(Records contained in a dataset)

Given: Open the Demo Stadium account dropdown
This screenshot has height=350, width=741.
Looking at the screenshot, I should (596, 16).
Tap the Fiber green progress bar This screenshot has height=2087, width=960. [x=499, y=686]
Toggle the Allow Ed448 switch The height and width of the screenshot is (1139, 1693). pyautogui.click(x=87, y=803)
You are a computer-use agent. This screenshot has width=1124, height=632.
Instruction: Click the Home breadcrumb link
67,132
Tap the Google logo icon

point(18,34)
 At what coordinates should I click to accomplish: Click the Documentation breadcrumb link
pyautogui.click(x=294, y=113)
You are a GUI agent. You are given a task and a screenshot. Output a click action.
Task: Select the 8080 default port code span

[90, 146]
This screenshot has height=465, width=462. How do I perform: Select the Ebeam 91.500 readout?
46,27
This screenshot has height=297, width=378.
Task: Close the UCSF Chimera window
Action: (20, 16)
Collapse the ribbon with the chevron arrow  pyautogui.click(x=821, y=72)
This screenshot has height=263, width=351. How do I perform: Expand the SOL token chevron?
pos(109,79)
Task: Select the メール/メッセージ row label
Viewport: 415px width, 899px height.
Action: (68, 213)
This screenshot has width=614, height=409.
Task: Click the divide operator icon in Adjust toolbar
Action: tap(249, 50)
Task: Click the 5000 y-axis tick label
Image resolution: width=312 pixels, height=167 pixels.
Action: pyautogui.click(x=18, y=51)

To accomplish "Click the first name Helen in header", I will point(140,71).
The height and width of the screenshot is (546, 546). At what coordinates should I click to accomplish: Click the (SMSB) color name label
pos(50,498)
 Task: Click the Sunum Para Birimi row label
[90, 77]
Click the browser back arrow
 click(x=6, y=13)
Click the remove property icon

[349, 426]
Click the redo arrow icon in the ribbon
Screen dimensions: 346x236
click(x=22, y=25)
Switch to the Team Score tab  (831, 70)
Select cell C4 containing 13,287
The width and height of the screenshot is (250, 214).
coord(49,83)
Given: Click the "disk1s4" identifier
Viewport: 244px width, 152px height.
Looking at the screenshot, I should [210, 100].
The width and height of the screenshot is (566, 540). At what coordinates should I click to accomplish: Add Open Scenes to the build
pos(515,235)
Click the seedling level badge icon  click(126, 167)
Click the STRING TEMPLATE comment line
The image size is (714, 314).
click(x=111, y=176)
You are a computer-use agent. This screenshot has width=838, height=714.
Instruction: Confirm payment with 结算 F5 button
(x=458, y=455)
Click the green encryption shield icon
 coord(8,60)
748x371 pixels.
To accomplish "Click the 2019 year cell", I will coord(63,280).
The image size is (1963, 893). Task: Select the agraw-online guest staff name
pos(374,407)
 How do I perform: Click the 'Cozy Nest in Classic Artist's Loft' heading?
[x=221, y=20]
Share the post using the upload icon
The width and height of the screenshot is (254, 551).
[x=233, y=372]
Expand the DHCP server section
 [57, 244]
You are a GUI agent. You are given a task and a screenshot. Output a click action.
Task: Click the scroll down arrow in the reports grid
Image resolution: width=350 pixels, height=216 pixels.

# [Directions for this task]
Write out all of the items above word for word, keeping every line unchanged.

# [The solution]
Given: Open the Demo Stadium account dropdown
This screenshot has height=350, width=741.
Looking at the screenshot, I should (596, 16).
Tap the Fiber green progress bar This screenshot has height=2087, width=960. [x=499, y=686]
Toggle the Allow Ed448 switch The height and width of the screenshot is (1139, 1693). pyautogui.click(x=87, y=803)
You are a computer-use agent. This screenshot has width=1124, height=632.
Instruction: Click the Home breadcrumb link
67,132
Tap the Google logo icon

point(18,34)
 At what coordinates should I click to accomplish: Click the Documentation breadcrumb link
pyautogui.click(x=294, y=113)
You are a GUI agent. You are given a task and a screenshot. Output a click action.
Task: Select the 8080 default port code span

[90, 146]
This screenshot has height=465, width=462. How do I perform: Select the Ebeam 91.500 readout?
46,27
This screenshot has height=297, width=378.
Task: Close the UCSF Chimera window
Action: (20, 16)
Collapse the ribbon with the chevron arrow  pyautogui.click(x=821, y=72)
This screenshot has height=263, width=351. How do I perform: Expand the SOL token chevron?
pos(109,79)
Task: Select the メール/メッセージ row label
Viewport: 415px width, 899px height.
Action: (68, 213)
This screenshot has width=614, height=409.
Task: Click the divide operator icon in Adjust toolbar
Action: tap(249, 50)
Task: Click the 5000 y-axis tick label
Image resolution: width=312 pixels, height=167 pixels.
Action: pyautogui.click(x=18, y=51)

To accomplish "Click the first name Helen in header", I will point(140,71).
The height and width of the screenshot is (546, 546). At what coordinates should I click to accomplish: Click the (SMSB) color name label
pos(50,498)
 Task: Click the Sunum Para Birimi row label
[90, 77]
Click the browser back arrow
 click(x=6, y=13)
Click the remove property icon

[349, 426]
Click the redo arrow icon in the ribbon
Screen dimensions: 346x236
click(x=22, y=25)
Switch to the Team Score tab  (831, 70)
Select cell C4 containing 13,287
The width and height of the screenshot is (250, 214).
coord(49,83)
Given: Click the "disk1s4" identifier
Viewport: 244px width, 152px height.
Looking at the screenshot, I should [210, 100].
The width and height of the screenshot is (566, 540). At what coordinates should I click to accomplish: Add Open Scenes to the build
pos(515,235)
Click the seedling level badge icon  click(126, 167)
Click the STRING TEMPLATE comment line
The image size is (714, 314).
click(x=111, y=176)
You are a computer-use agent. This screenshot has width=838, height=714.
Instruction: Confirm payment with 结算 F5 button
(x=458, y=455)
Click the green encryption shield icon
 coord(8,60)
748x371 pixels.
To accomplish "Click the 2019 year cell", I will coord(63,280).
The image size is (1963, 893). Task: Select the agraw-online guest staff name
pos(374,407)
 How do I perform: Click the 'Cozy Nest in Classic Artist's Loft' heading?
[x=221, y=20]
Share the post using the upload icon
The width and height of the screenshot is (254, 551).
[x=233, y=372]
Expand the DHCP server section
 [57, 244]
You are a GUI agent. You are given a task and a screenshot. Output a click action.
Task: Click the scroll down arrow in the reports grid
Image resolution: width=350 pixels, height=216 pixels.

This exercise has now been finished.